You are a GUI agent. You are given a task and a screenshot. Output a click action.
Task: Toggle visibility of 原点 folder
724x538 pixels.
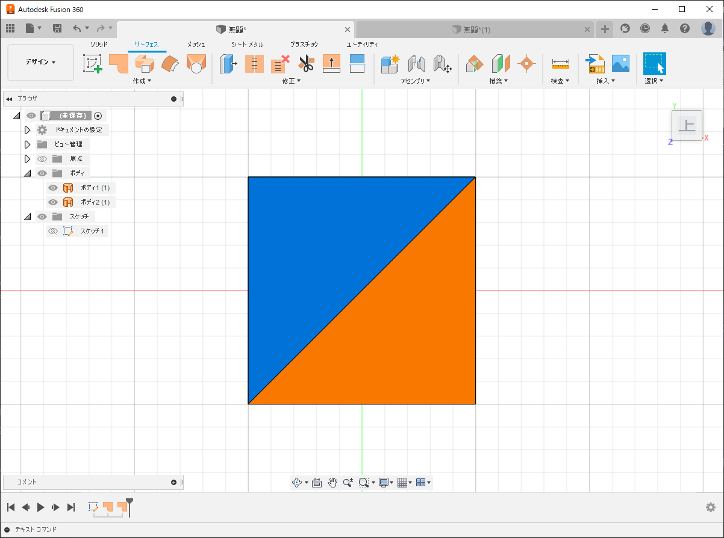[42, 159]
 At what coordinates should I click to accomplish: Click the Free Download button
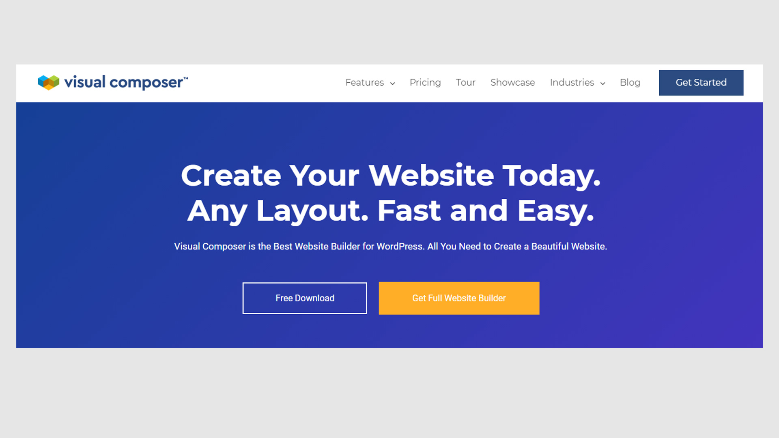pyautogui.click(x=304, y=298)

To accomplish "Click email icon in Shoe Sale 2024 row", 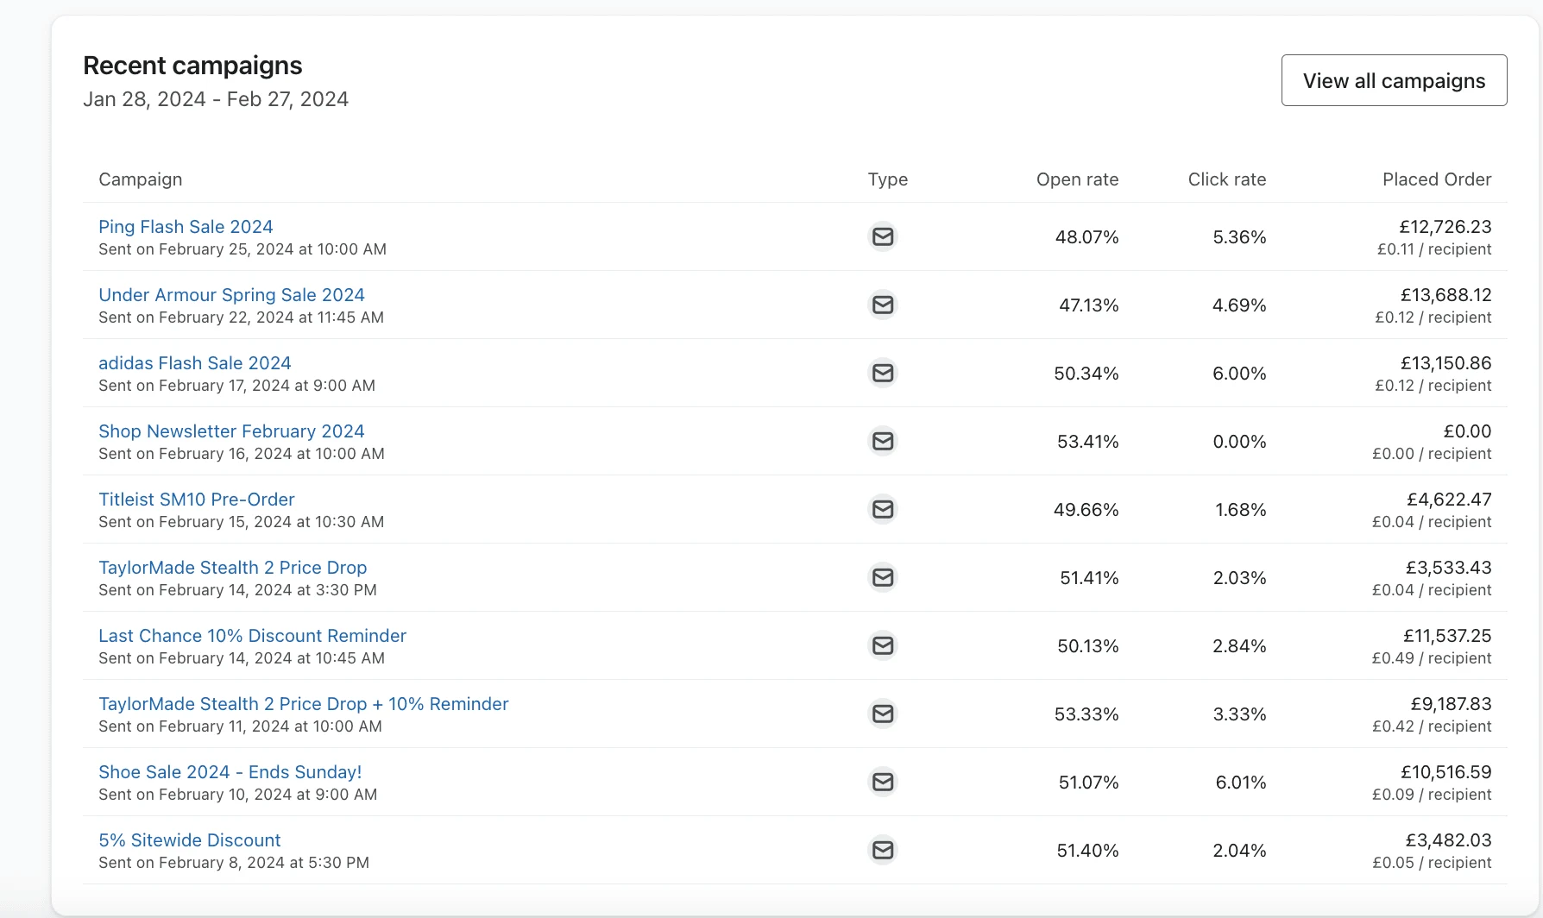I will pyautogui.click(x=882, y=782).
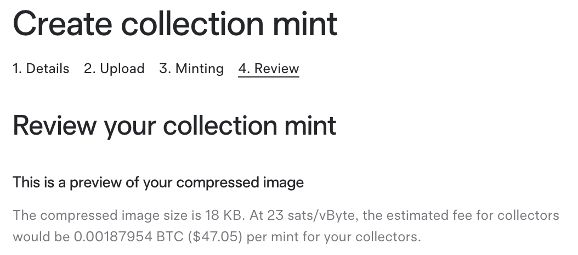
Task: Click the compressed image preview subheading
Action: point(158,182)
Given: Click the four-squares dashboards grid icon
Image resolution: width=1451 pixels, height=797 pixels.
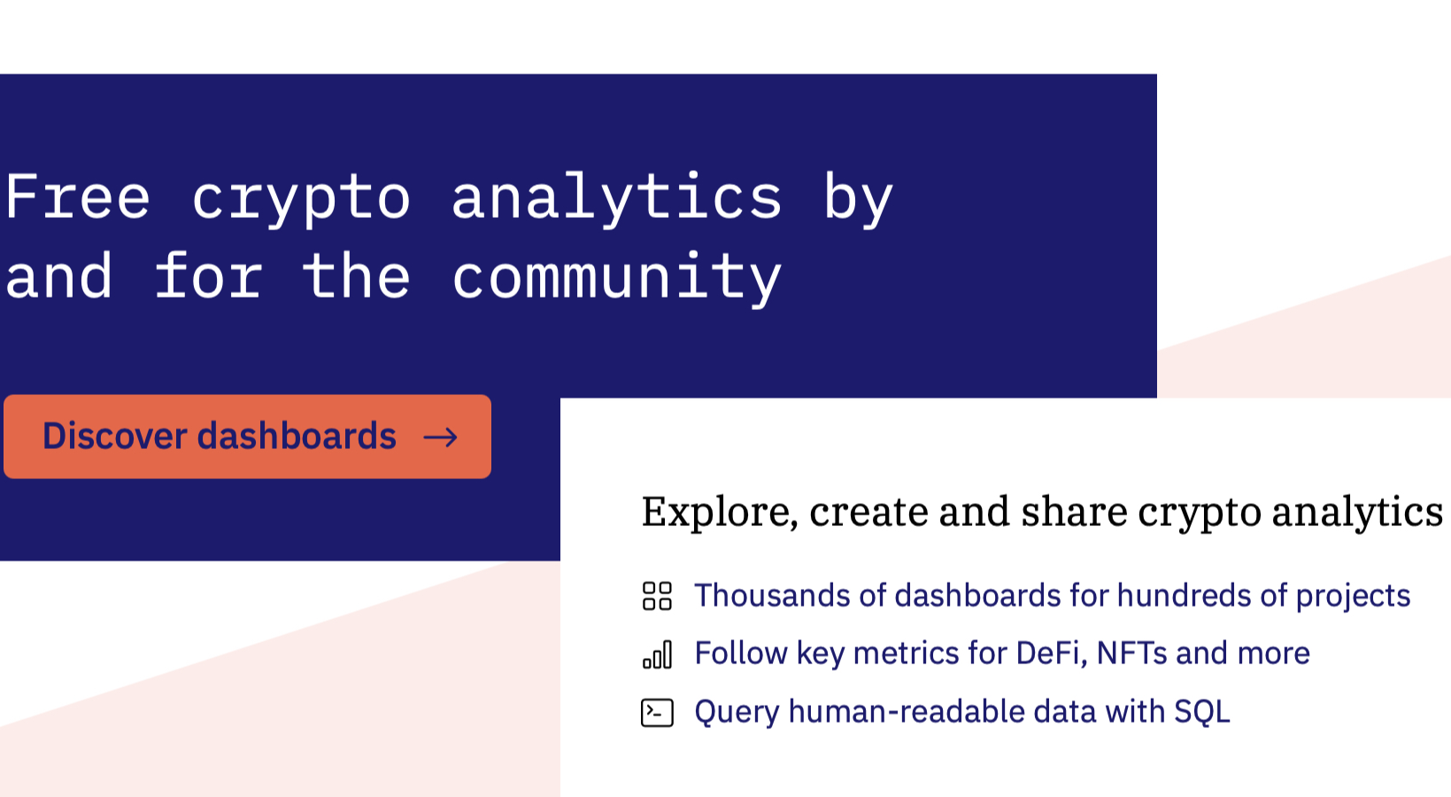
◇ ◇ ◇
#### ACTIVITY
Restrict the output to the lines from the one with "Given: Click the" through the last line of the material above. Print them exactly, leaving out every picture.

#### RESULT BELOW
Given: Click the four-squares dashboards grid icon
Image resolution: width=1451 pixels, height=797 pixels.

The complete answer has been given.